[Rivet] Leading neutrinos?

Jonathan Butterworth jmb at hep.ucl.ac.uk
Tue Mar 1 11:26:23 GMT 2011


Hi Frank, (and David, see important correction below regarding ATLAS 
W+jets),

On 01/03/2011 12:02, Frank Siegert wrote:

>
> But since I have the convenor of that measurement at hand, I might as
> well ask: What's the reason for not using all neutrinos in your particle
> level Etmiss definition? Is it convenience for parton level calculators
> (in which case I'd say publish both types) or is there any reason why a
> measurement that uses Etmiss from the final state in a way as close to
> the measurement as possible wouldn't be good?

I don't think there is a very strong reason either way, and in fact now 
I remember, if you look closely at our W+jets paper you'll see that both 
neutrinos and muons are excluded from the jets! In this case, the 
behaviour I gave to David is not correct - ALL neutrinos *and muons* 
should be excluded from the interacting final state! Sorry. This is of 
course based on what leaves energy in the calorimeter, so is very close 
to what the detector sees (if you ignore inner tracking and muon 
chambers!).

In ATLAS jet measurements in general (including future W and Z+jets 
measurements) we try and correct back to the hadronic final state based 
on a lifetime cut (typically 10ps).

One has to choose a point at which to make data/theory comparisons and 
the idea of doing it "post hadronisation" was the main one (we didn't 
just make it up, actually, it was discussed at some length in Les 
Houches 2007).

..........

**Goal:**
Print the passage from the mailing-list message about excluding neutrinos from Etmiss, starting at "On 01/03/2011 12:02, Frank" and ending at "wouldn't be good?". The listing that comes next is unrelated to the mailing-list message above.

..........

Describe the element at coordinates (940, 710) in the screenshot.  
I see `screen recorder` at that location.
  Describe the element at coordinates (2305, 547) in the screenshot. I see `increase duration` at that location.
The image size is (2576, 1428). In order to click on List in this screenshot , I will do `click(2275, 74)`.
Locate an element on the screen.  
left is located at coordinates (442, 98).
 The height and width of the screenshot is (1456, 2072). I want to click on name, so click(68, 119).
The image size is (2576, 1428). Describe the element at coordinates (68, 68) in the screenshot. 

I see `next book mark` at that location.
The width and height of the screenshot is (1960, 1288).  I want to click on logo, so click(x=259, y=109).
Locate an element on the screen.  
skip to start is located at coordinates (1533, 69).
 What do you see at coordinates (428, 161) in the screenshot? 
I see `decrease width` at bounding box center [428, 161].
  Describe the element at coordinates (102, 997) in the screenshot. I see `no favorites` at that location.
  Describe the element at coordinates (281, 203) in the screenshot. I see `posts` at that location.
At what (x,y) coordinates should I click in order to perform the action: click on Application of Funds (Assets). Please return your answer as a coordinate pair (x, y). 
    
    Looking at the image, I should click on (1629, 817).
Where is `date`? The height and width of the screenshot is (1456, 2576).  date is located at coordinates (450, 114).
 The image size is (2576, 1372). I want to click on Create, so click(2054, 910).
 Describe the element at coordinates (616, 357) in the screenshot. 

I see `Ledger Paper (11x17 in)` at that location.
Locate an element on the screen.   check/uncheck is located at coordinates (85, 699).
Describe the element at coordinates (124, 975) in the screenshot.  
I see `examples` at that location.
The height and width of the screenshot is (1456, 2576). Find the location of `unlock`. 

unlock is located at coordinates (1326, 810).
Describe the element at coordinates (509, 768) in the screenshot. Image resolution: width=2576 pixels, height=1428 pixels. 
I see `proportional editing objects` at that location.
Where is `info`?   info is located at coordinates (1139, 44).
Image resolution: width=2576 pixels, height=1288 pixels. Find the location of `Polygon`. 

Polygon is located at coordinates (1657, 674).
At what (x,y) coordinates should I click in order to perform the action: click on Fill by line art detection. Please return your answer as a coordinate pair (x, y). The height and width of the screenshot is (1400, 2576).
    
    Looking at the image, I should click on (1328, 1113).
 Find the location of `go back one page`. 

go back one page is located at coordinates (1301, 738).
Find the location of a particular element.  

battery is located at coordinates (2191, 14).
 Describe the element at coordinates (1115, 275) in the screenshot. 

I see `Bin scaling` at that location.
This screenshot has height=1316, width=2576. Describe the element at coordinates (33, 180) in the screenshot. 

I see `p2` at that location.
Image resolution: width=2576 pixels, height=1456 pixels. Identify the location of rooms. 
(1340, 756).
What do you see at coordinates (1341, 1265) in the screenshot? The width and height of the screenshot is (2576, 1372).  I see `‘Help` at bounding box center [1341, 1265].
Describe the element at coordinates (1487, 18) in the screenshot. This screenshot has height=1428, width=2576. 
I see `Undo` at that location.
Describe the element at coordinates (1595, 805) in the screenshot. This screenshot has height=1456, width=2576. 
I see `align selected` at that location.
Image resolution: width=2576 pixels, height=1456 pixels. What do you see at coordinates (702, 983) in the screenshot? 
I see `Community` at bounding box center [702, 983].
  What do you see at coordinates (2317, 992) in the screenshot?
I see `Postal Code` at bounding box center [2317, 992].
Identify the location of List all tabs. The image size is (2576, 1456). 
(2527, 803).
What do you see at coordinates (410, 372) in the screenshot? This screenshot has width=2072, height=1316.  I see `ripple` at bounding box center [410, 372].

..........

**Exercise output:**
On 01/03/2011 12:02, Frank Siegert wrote:

>
> But since I have the convenor of that measurement at hand, I might as
> well ask: What's the reason for not using all neutrinos in your particle
> level Etmiss definition? Is it convenience for parton level calculators
> (in which case I'd say publish both types) or is there any reason why a
> measurement that uses Etmiss from the final state in a way as close to
> the measurement as possible wouldn't be good?